What You Should Always Do
- Use your horn ALL the time, especially when overtaking other road users, passing people, animals, your driving mates, and when driving through intersections. The horn exists not to tell people that you’re frustrated with them. Instead, it’s a safety tool for communicating with other road users.
- Keep your distance from your mates and other road users!!! Not only does this help to avoid accidents, but it means that you’re not taking in a face full of grit thrown up by the bike in front of you, nor a lungful of exhaust fumes.
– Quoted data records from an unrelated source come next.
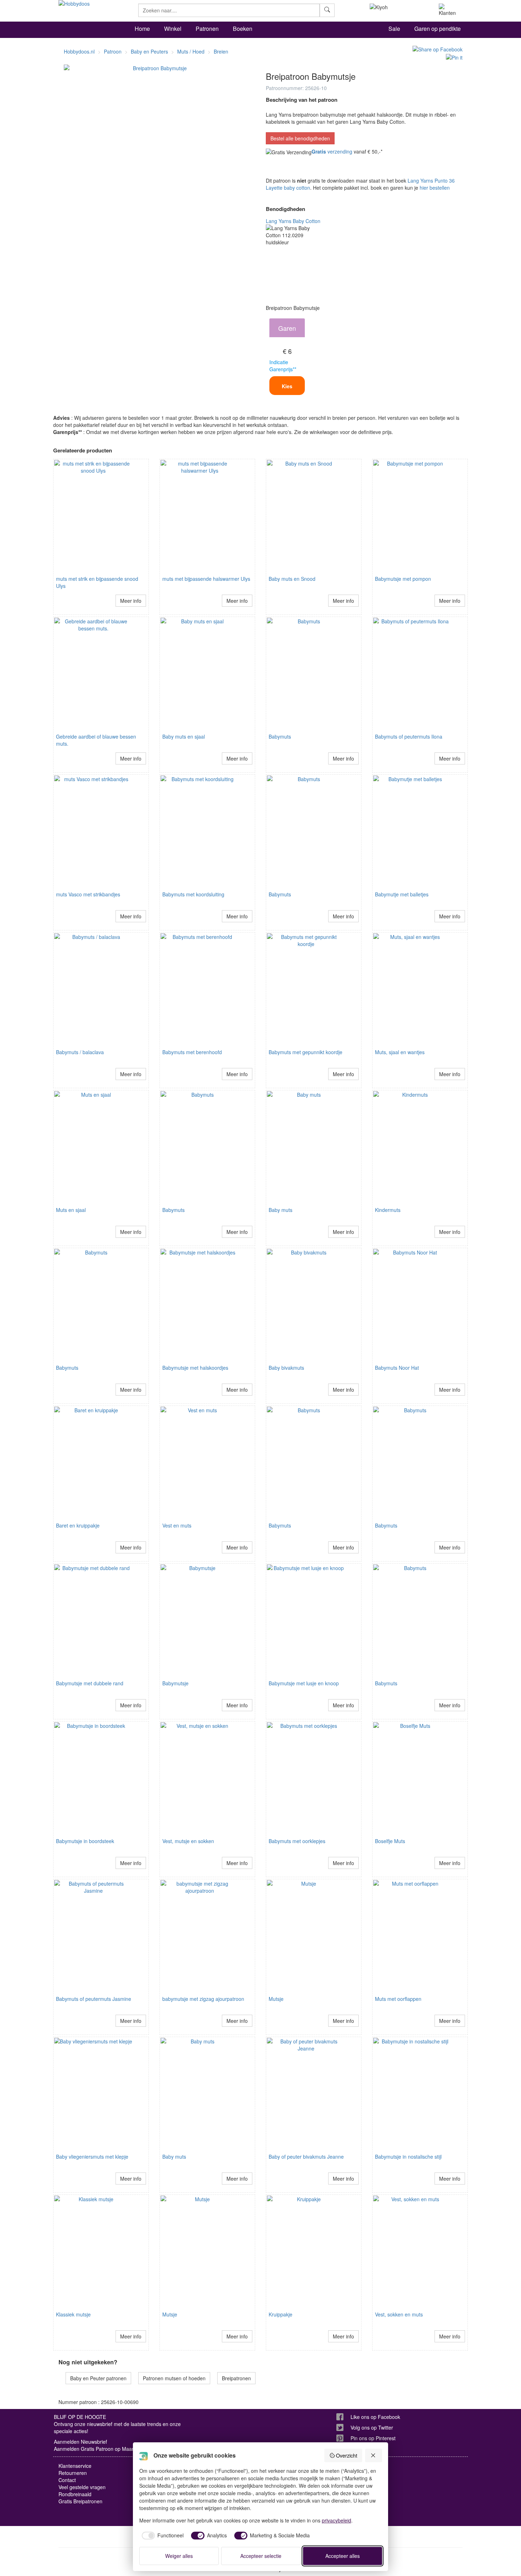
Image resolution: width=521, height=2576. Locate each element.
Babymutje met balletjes (401, 894)
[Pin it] (452, 56)
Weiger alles (179, 2555)
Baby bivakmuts (286, 1367)
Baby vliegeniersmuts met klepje (92, 2156)
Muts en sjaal (71, 1209)
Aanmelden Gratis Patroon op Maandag (98, 2448)
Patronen (207, 28)
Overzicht (346, 2455)
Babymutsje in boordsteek (85, 1841)
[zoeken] (327, 10)
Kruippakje (280, 2314)
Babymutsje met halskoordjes (195, 1367)
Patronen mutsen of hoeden (174, 2378)
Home (142, 28)
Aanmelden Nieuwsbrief (80, 2441)
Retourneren (72, 2472)
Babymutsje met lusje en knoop (304, 1683)
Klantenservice (74, 2465)
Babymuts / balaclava (80, 1052)
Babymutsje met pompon (403, 578)
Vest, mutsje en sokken (188, 1841)
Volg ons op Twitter (372, 2427)
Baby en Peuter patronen (98, 2378)
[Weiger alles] (373, 2455)
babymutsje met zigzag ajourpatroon (203, 1998)
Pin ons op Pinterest (373, 2438)
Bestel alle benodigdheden (300, 138)
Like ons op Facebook (375, 2416)
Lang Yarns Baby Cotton (293, 220)
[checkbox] (161, 2535)
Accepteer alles (342, 2555)
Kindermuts (387, 1209)
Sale (394, 28)
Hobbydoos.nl (79, 51)
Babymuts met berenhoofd (192, 1052)
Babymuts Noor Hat (397, 1367)
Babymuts (280, 736)
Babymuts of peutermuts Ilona (408, 736)
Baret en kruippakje (78, 1525)
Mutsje (276, 1998)
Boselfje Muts (390, 1841)
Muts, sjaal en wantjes (400, 1052)
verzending (332, 151)
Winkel (172, 28)
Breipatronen (236, 2378)
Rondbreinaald (74, 2494)
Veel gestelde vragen (82, 2487)
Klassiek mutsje (73, 2314)
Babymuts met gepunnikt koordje (305, 1052)
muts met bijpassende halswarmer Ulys (206, 578)
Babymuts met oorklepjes (297, 1841)
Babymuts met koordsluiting (193, 894)
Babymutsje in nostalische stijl (408, 2156)
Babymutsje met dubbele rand (89, 1683)
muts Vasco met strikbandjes (88, 894)
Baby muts (280, 1209)
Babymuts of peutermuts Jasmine (93, 1998)
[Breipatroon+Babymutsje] (436, 48)
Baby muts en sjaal (183, 736)
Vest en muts (176, 1525)
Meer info (130, 600)
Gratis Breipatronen (80, 2501)
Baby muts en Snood (292, 578)
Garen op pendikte (437, 28)
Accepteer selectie (260, 2555)
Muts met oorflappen (398, 1998)
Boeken (242, 28)
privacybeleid (336, 2520)
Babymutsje (175, 1683)
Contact (67, 2479)
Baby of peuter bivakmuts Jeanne (306, 2156)
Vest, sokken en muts (399, 2314)
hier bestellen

Your vision is improved, you won’t pressure your mates, and you will have much more time to react appropriately should the road user in front of you make a sudden stop.
- Give way to anyone or anything that is in front of you. You are responsible for not hitting anything in front of you, even if that person or thing has cut in front of you. If it’s in front, it’s in the right as far as Vietnamese, Laotian and Indian traffic systems are concerned.
- Always low down while driving through populated areas or zones of unpredictability, such as an intersection, an adjacent pig and buffalo etc. Just slow down whenever things get uncertain so that you’re ready to make timely and effective evasive action should you need to.
- View every human or animal on or near the road as a potential accident victim. Look out for bikes that have slowed down and look like they are about to turn and kids running away from you with their backs turned. Be particularly wary of kids playing games like soccer or badminton on the pavement or at the side of the road. Watch out for pigeons (they can fly up into your face), cows and buffaloes, and children running away from you on the side of the road (they might suddenly cut onto the road). Be especially wary of calves as one cry from the mother cow, and they could bolt across the road. Don’t be startled by chickens or cats. They are very soft and don’t pose a problem. However, dogs, pigs and goats may break your suspension and send you over the handlebars, so keep an eye on them and use your horn. Buffaloes, however, are much more solid and will take you out, so try another strategy!
- Remember that larger, moving vehicles often hide other road users behind them, which can cause havoc if you make false assumptions at intersections when blindly cutting in front of the larger vehicles, either travelling parallel or at right angles to you. Get in the habit of looking under oncoming vehicles.
- If crossing a busy intersection, move into another vehicle’s ‘down traffic’ side. The vehicle’s ‘traffic shadow’ will buffer you against other traffic, and you can then cross with ease.
What You Should Never Do
- Take your helmet off while riding.
- Drive faster than the speed dictated by the guide.
- Pass vehicles on the inside.
- Ignore your horn.
- Go wide in a blind corner.
- Drink alcohol while riding.
- Ride fast in wet conditions.
- Turn abruptly. Instead, make long, curved turns.